Task brief:
Starting with the line that contains "Viewport: 1006px width, 596px" and going on through the end of the items, reproduce every line in full, requests included. Scale each coordinate in the answers by 0.6 and round it to a whole number, with halves rounded up.

Data supplied:
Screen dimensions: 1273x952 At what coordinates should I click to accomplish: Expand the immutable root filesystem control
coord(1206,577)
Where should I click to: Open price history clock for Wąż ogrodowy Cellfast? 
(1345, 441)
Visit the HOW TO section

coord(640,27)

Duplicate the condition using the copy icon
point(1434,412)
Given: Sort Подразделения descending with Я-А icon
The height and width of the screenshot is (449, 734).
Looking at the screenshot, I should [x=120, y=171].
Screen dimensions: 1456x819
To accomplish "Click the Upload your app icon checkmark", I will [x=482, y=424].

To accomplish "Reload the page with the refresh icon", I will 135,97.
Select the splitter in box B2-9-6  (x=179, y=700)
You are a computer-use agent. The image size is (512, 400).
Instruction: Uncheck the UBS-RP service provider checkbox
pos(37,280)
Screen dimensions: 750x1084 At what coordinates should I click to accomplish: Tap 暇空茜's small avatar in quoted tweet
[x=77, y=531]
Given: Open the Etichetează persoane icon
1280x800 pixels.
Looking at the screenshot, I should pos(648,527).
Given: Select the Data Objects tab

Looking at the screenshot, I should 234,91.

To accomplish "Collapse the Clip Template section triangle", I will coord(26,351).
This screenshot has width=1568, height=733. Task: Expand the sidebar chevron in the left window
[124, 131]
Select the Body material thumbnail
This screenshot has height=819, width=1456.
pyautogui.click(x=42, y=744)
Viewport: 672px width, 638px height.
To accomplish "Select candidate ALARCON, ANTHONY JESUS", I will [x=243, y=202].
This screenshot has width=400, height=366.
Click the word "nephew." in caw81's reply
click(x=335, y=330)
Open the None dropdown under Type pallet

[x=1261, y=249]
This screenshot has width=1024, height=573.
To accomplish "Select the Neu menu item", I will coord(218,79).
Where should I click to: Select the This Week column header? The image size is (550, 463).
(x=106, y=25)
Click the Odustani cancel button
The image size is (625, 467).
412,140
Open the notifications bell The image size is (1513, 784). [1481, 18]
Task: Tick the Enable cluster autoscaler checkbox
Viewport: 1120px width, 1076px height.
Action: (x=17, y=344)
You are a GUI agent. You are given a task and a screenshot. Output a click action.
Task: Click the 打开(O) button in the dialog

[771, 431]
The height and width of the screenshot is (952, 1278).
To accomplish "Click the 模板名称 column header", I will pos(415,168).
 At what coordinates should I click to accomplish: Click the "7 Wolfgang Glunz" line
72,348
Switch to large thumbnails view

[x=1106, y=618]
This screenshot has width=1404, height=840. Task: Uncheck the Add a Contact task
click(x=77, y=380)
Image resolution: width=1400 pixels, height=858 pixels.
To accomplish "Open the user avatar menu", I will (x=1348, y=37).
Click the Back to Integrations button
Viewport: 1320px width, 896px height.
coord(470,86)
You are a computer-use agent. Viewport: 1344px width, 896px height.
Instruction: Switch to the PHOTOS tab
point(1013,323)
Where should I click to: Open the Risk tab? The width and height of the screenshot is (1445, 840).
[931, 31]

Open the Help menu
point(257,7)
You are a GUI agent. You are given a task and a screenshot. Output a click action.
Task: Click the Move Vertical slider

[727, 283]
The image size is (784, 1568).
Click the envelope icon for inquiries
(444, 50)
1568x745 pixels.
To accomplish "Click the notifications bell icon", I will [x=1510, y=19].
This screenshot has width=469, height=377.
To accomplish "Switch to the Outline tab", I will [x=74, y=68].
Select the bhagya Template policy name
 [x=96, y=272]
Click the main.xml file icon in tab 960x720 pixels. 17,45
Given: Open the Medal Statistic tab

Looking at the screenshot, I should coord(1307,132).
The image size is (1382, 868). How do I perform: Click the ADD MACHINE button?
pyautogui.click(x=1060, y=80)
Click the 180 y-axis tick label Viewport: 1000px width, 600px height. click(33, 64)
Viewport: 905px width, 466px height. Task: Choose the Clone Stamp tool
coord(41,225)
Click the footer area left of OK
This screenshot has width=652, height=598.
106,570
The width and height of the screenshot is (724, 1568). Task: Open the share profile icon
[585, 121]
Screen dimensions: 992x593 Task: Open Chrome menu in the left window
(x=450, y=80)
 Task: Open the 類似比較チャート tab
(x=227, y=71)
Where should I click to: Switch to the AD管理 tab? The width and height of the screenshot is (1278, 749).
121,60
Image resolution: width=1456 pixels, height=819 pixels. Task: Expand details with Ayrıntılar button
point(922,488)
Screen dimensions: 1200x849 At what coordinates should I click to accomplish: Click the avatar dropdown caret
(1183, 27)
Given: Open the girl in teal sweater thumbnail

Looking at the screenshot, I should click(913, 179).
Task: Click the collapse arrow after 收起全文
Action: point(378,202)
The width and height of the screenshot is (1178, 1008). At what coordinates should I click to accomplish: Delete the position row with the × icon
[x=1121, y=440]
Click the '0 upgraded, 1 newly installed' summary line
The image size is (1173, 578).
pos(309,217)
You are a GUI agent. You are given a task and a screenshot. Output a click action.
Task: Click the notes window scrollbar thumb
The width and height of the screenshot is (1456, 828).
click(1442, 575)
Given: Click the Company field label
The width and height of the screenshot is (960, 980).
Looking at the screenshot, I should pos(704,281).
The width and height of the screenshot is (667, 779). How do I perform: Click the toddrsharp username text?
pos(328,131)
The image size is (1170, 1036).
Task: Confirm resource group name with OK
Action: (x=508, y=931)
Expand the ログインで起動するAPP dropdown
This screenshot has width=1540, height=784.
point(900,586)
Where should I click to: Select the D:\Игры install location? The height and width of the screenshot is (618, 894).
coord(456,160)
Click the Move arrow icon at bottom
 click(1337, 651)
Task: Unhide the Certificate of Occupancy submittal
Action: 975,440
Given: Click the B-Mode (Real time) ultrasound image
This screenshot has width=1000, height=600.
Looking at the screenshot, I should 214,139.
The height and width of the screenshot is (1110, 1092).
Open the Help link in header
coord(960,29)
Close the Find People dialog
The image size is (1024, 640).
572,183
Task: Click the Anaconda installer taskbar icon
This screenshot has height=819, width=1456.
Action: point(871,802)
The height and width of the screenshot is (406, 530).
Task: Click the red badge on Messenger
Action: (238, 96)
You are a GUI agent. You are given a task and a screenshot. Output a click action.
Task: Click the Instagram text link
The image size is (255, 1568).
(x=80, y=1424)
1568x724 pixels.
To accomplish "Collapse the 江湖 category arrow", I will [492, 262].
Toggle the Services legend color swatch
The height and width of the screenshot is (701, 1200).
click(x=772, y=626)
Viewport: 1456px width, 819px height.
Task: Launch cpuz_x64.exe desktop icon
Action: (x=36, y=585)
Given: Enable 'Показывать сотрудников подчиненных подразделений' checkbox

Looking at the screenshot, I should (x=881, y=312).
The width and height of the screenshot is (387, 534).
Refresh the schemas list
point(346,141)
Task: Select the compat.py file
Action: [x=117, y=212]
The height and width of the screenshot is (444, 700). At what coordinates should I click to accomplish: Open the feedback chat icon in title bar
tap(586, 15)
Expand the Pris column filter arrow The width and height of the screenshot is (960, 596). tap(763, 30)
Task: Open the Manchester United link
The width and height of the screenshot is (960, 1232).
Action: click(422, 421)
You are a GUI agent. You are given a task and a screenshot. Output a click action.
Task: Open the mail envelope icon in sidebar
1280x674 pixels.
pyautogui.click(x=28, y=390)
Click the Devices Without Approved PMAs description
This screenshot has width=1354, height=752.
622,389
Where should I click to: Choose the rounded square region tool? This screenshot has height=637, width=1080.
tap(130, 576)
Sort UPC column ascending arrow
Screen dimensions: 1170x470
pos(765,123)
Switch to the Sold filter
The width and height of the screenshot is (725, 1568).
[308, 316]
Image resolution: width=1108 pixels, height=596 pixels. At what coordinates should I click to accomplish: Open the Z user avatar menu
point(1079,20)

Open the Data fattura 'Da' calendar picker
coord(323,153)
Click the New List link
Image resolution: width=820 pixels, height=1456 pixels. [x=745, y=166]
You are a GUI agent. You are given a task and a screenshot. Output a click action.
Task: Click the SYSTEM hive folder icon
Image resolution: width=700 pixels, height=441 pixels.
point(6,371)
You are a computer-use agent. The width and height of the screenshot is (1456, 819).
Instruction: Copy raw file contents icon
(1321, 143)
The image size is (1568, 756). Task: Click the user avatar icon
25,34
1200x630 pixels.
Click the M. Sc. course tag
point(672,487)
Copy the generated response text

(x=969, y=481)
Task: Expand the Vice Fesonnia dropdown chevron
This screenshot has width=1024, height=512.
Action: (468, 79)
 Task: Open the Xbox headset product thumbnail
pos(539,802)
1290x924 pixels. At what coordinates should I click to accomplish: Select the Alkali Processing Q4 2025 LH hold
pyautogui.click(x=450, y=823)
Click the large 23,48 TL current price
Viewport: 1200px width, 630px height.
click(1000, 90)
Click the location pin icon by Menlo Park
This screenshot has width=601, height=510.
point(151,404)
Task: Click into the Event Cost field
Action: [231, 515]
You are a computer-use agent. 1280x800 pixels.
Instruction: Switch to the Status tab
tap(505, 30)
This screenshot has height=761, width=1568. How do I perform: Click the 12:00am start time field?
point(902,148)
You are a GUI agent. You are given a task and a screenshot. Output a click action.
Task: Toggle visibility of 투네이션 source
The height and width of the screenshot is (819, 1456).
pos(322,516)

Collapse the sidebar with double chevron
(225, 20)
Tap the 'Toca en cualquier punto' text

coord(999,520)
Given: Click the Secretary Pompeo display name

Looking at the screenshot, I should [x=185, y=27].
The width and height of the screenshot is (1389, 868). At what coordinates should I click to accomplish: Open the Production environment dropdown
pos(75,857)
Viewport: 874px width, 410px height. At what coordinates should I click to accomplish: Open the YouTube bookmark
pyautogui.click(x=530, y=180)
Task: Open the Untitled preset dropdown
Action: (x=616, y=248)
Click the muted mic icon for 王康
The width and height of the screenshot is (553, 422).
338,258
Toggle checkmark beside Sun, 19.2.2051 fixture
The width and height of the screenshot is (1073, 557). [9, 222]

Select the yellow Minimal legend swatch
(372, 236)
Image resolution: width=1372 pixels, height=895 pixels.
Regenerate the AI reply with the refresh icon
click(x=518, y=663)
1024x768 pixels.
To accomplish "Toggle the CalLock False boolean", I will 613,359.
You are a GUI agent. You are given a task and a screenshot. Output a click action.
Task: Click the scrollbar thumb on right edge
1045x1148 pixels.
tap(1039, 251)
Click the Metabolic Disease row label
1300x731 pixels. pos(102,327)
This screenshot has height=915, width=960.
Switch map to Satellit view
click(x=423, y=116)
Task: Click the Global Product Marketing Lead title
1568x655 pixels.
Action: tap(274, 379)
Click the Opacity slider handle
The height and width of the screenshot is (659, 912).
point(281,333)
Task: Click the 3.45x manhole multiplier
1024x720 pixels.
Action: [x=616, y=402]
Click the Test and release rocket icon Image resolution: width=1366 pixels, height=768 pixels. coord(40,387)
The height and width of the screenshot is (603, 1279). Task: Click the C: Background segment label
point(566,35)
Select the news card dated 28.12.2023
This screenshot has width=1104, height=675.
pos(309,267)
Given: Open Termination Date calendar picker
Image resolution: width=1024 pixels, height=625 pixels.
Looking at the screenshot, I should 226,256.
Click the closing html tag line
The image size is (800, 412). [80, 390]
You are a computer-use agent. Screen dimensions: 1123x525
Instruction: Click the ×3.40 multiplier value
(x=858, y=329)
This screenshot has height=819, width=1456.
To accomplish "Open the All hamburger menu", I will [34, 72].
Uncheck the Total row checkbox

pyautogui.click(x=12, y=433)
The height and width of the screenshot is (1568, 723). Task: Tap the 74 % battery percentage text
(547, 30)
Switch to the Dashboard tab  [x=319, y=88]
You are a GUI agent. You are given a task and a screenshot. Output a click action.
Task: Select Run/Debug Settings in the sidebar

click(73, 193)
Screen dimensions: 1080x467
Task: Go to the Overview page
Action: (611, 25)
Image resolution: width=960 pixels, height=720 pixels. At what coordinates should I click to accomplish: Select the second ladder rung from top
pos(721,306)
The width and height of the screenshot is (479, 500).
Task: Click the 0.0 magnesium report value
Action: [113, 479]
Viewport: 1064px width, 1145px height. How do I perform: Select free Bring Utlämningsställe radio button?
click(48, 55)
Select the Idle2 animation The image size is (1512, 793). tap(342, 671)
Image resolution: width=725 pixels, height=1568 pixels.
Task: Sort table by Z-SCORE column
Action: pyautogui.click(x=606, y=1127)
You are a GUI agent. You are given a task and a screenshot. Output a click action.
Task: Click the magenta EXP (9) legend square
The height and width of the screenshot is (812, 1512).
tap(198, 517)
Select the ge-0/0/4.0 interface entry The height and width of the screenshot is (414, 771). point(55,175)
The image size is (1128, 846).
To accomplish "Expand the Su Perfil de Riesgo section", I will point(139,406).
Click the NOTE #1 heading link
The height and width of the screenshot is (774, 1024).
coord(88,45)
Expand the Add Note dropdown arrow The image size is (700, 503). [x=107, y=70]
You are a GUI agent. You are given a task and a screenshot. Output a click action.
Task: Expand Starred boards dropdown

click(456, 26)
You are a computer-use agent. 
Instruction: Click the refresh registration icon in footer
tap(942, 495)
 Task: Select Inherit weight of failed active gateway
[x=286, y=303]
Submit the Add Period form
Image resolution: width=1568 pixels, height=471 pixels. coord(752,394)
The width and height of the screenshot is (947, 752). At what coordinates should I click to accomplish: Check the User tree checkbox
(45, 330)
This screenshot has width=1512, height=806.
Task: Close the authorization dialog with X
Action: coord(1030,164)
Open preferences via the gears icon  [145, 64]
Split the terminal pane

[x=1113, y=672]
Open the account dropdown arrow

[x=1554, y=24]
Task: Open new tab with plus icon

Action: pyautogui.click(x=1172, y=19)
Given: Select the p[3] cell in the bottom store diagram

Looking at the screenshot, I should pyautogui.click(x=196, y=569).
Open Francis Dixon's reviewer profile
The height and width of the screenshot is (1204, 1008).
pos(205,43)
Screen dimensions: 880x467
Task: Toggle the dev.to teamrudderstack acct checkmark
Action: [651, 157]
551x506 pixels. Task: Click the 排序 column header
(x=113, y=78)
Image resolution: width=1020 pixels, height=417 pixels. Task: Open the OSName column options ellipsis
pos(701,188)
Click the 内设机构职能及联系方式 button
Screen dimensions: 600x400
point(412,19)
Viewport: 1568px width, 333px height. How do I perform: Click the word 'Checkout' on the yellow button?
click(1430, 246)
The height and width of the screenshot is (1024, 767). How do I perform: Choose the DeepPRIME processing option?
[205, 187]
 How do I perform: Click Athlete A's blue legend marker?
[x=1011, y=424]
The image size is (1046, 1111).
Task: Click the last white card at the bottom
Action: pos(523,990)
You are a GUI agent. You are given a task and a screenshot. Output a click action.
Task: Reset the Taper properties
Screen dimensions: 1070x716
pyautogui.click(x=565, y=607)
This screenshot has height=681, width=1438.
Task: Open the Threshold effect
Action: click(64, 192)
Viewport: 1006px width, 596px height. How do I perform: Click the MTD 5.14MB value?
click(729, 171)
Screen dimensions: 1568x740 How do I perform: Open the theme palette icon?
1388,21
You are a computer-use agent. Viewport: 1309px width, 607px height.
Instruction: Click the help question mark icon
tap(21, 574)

Response to the exercise:
Viewport: 1006px width, 596px height. How do I perform: Click the MTD 5.14MB value?
click(437, 103)
Screen dimensions: 1568x740 How do I perform: Open the theme palette icon?
833,13
You are a computer-use agent. Viewport: 1309px width, 607px height.
Instruction: Click the help question mark icon
tap(13, 344)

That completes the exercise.